ISRAËL ET ETATS-UNIS

Il appartient désormais à un panel de juges de la CPI d'étudier les preuves apportées par Karim Khan et de déterminer si les conditions sont réunies pour délivrer des mandats d'arrêt.

La CPI ne dispose toutefois d'aucun moyen ni de sa propre police pour procéder à de quelconques arrestations. Elle compte donc sur la coopération de ses Etats membres, au nombre de 124, dont ne font pas partie Israël ni les Etats-Unis, principal allié de longue date de l'Etat hébreu.

La juridiction basée à La Haye, qui avait émis en mars 2023 un mandat d'arrêt contre le président russe Vladimir Poutine pour des crimes de guerre présumés en Ukraine, n'était jusqu'à présent pas intervenue dans le conflit entre Israël et le Hamas.

Les Etats-Unis et Israël, qui ont exprimé par le passé leur opposition à l'enquête de la CPI et rejeté les accusations de crimes de guerre, ont dénoncé la décision de Karim Khan. Le Hamas a critiqué aussi les mandats d'arrêt réclamés contre ses trois plus hauts dirigeants.

"Je rejette avec dégoût la comparaison du procureur à La Haye entre la démocratie israélienne et les meurtriers de masse du Hamas", a déclaré Benjamin Netanyahu, dénonçant une "complète distorsion de la réalité".

A Washington, le président américain Joe Biden a évoqué une décision "scandaleuse" tandis que son secrétaire d'Etat, Antony Blinken, a estimé que cela pouvait mettre en péril les négociations sur une trêve à Gaza et la libération des otages.

Un représentant de haut rang du Hamas a déclaré que la décision de Karim Khan de réclamer des mandats d'arrêt contre les trois dirigeants du groupe avait pour effet d'"assimiler la victime au bourreau". Le Hamas demande que la requête du procureur pour les trois dirigeants du groupe soit annulée, a ajouté Sami Abou Zouhri.
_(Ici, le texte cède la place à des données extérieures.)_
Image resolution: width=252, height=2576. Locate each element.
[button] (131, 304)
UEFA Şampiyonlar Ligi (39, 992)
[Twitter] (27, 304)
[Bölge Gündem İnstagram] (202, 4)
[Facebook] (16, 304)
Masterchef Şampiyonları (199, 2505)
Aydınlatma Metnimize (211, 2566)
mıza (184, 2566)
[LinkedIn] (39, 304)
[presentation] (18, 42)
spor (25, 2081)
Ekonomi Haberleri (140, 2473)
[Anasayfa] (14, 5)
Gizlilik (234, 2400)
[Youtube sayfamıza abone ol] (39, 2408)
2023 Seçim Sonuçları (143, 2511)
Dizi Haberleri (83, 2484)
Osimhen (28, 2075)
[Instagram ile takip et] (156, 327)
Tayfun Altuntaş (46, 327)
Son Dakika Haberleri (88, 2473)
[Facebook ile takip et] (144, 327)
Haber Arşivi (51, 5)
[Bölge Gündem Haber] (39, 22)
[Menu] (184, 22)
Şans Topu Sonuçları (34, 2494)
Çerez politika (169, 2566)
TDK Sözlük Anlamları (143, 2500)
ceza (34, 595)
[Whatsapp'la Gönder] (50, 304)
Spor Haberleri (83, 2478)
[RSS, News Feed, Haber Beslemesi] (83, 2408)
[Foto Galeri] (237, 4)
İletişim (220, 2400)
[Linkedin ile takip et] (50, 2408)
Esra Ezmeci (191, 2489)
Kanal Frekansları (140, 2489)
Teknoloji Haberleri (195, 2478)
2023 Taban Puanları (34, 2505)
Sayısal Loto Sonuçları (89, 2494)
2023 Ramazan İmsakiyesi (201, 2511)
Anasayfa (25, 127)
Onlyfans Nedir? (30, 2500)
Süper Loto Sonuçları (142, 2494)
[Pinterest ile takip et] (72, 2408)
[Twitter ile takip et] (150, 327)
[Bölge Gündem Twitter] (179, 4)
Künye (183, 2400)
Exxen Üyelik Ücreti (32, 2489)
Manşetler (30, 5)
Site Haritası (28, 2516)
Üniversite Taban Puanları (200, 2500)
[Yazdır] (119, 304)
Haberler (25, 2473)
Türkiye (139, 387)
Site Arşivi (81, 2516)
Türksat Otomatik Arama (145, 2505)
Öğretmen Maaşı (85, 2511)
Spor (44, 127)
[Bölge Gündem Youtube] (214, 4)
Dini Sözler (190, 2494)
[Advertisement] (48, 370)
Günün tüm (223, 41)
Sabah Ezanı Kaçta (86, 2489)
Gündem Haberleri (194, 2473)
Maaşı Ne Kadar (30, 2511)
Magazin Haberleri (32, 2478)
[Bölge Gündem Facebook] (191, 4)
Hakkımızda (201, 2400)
Interrogé sur le sujet lors de la séance de questions au gouvernement, le ministre des Affaires étrangères Stéphane Séjourné a lui aussi tenu à apporter cette nuance après le communiqué de son ministère qui ne l'évoquait pas.

"Ces demandes simultanées de mandats d'arrêt ne doivent pas créer d'équivalence entre le Hamas et Israël".

"D'un coté, vous avez un groupe terroriste qui s'est félicité des attentats du 7 octobre, qui les a revendiqués également de manière assumée, et d'un autre côté vous avez un Etat démocratique, Israël, qui doit respecter le droit international dans la conduite d'une guerre qu'il n'a pas déclenchée lui-même", a-t-il déclaré.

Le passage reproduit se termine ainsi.